« Men murder whores. Women murder their babies. What does that make me? »
« Les hommes assassinent des putes. Les femmes assassinent leurs bébés. Qu’est-ce que ça fait de moi? »
Agnes (Lora Burke) est à la recherche de quelque chose de plus grand qu’elle, d’une expérience qui transcende le banal du quotidien. C’est pourquoi elle s’adonne aux meurtres en série. Mike (Robert Notman), un détective privé un peu trop sûr de lui, a le malheur de lui déplaire. Elle voudra donc en faire sa prochaine victime, non sans explorer l’ascendant psychologique qu’elle pourrait développer sur lui. Le film dépeint le lien étrange qui se tissera entre les deux.
Dans Poor Agnes, Navin Ramaswaran crée un personnage féminin comme on en voit peu. Non seulement il met en scène une femme meurtrière, mais celle-ci n’utilise pas uniquement les armes traditionnelles féminines (séduction, empoisonnement…), elle emploie aussi la force.
Peut-on parler d’un film féministe? Peut-être. Je n’irais pas jusqu’à dire qu’il s’agit d’un manifeste féministe, mais certains éléments m’amènent à dire qu’il s’agit d’une œuvre qui, à tout le moins, propose quelque chose qui s’approche de la notion féministe. Tout d’abord, les premiers rôles féminins dans un film réalisé par un homme ne sont pas si fréquents. Ajoutons à cela que la fille en question ne se dévêt pas dans le film, et on contribue à la rareté. Et si l’on ajoute finalement que le personnage est une sociopathe qui tue simplement pour le plaisir que ça lui apporte… Vous comprenez l’idée?
Agnes Poelzl, cette femme troublée qui vit pratiquement recluse, est ce qu’on pourrait qualifier de tueur en série (tueuse en fait). D’ailleurs, Lora Burke raconte avoir regardé une grande quantité de vidéos présentant des tueurs en série afin d’être bien préparée pour ce rôle.
« I watched a lot of Youtube.com videos. I sought out interviews with well know killers like Jeffery Dahmer, Ted Bundy, Amanda Knox and so on. It was definitely harder to find footage of female psychopaths. » [J’ai regardé beaucoup de vidéos YouTube. J’ai cherché des interviews avec des tueurs bien connus comme Jeffery Dahmer, Ted Bundy, Amanda Knox et ainsi de suite. Il était définitivement plus difficile de trouver des images de psychopathes féminines.]
Poor Agnes tourne autour du syndrome de Stockholm. C’est par la relation entre Mike et Agnes qu’on voit ce thème apparaitre. Malheureusement, on ne développe pas suffisamment le « comment ». Trop rapidement Mike développe une grande peur et un grand besoin de son bourreau. C’est tout de même intéressant de voir un homme développer ce syndrome envers une femme. On voit généralement l’inverse.
La grande question ici est : à quel point Agnes a-t-elle réussi à atteindre le mental de Mike? Quand finira-t-il par se réveiller et se défendre?

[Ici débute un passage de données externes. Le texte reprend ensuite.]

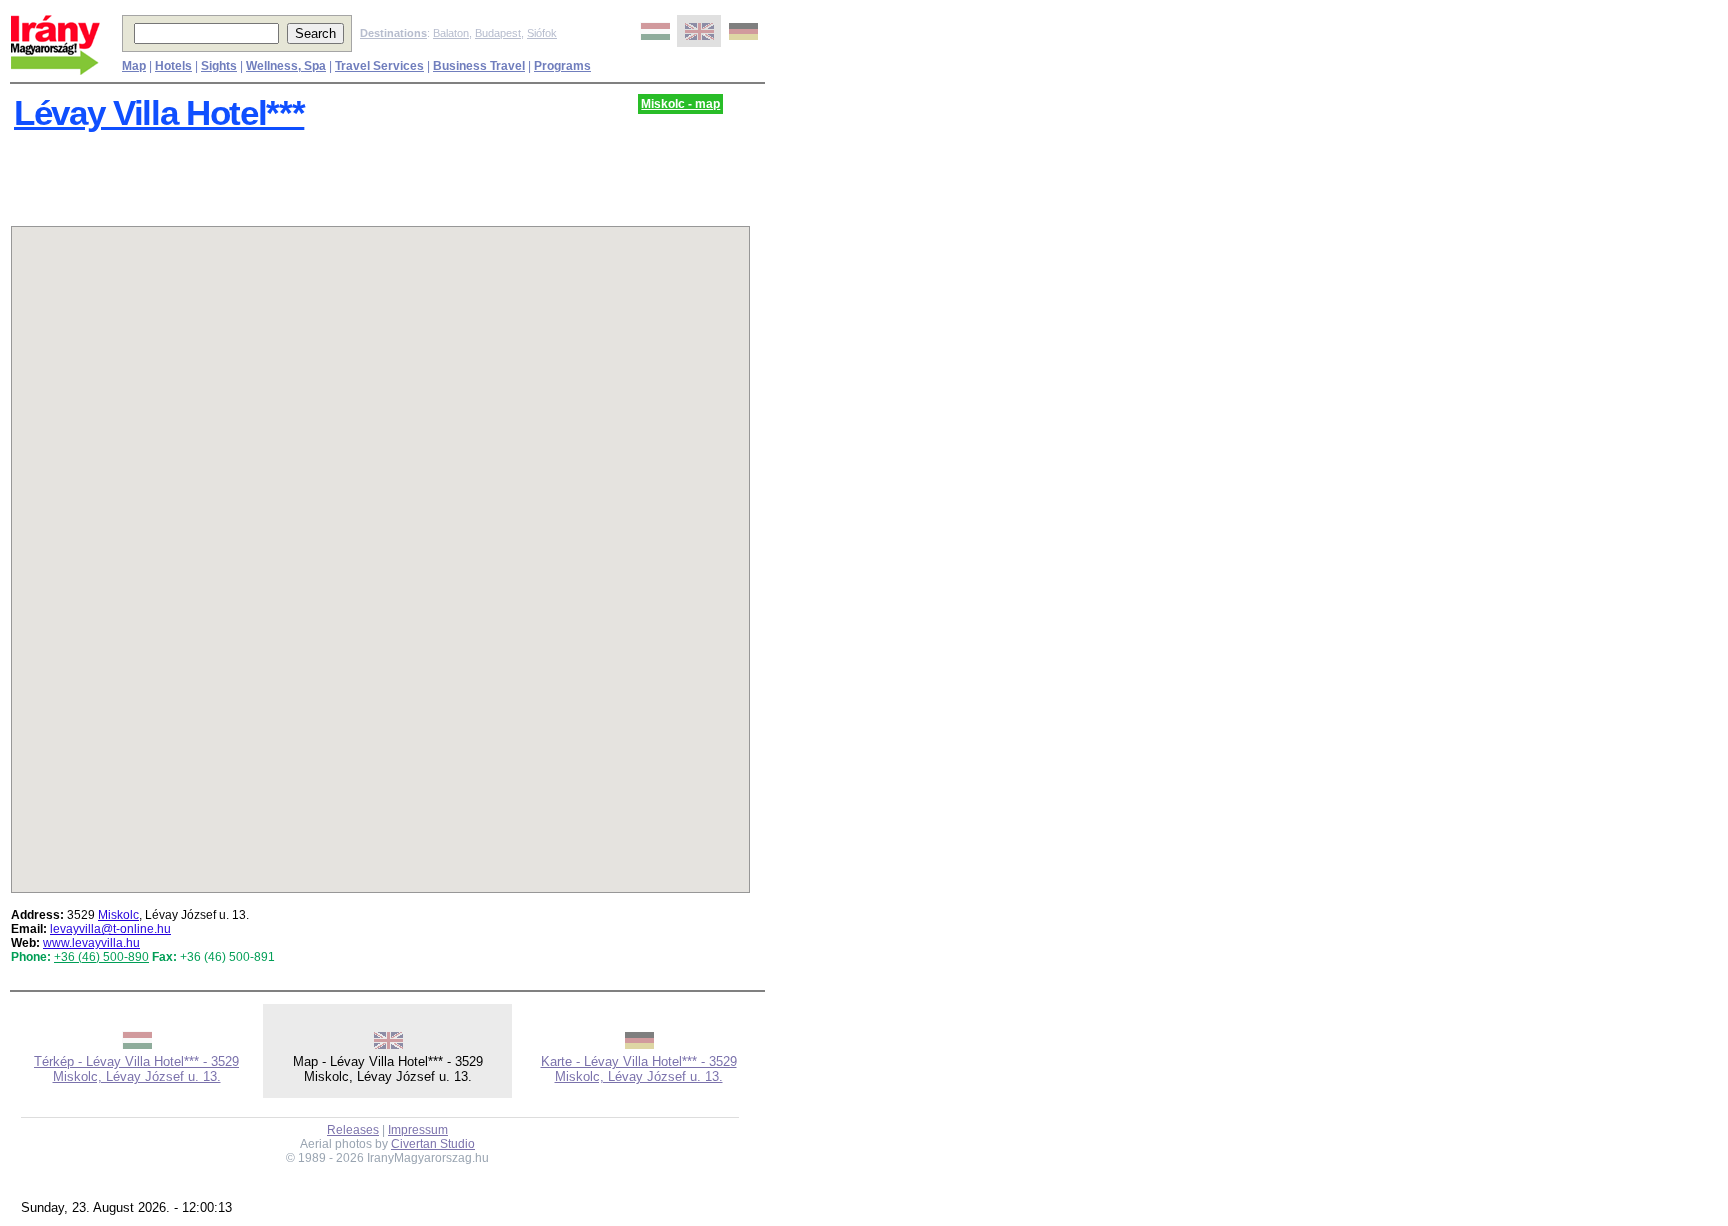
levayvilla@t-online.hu (110, 929)
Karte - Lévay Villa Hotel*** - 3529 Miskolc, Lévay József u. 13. (639, 1069)
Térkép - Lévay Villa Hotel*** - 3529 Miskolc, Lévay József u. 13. (136, 1069)
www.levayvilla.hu (91, 943)
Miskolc (118, 915)
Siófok (542, 33)
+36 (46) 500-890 (101, 957)
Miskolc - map (680, 104)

Certaines scènes de Poor Agnes sont particulièrement intéressantes. Je pense entre autres à cette scène dans laquelle Agnes et Mike sont à table, avec Chris, une autre victime. Chris a manifestement été mentalement affecté par les médicaments qu’Agnes lui a donnés et ne peut pas parler correctement. Elle commence à se moquer de lui. Au début, on rit un peu comme on se moque d’un gamin différent lorsqu’on est jeune. Mais, éventuellement, un malaise se pointe. Ça devient dérangeant. Et là, bravo!
Le film de Ramaswaran, gagnant du prix du meilleur film canadien à Fantasia, nous présente une femme narcissique, cruelle et intelligente. Une tueuse au tempérament bouillant qui ne se laisse effrayer par personne. Et elle n’a qu’un seul Dieu : Agnes Poelzl.
Payez-vous un voyage avec un monstre humain et, peut-être, cela vous amènera à mieux comprendre comme les victimes de tueurs en série peuvent se laisser bluffer par le charisme de leur bourreau.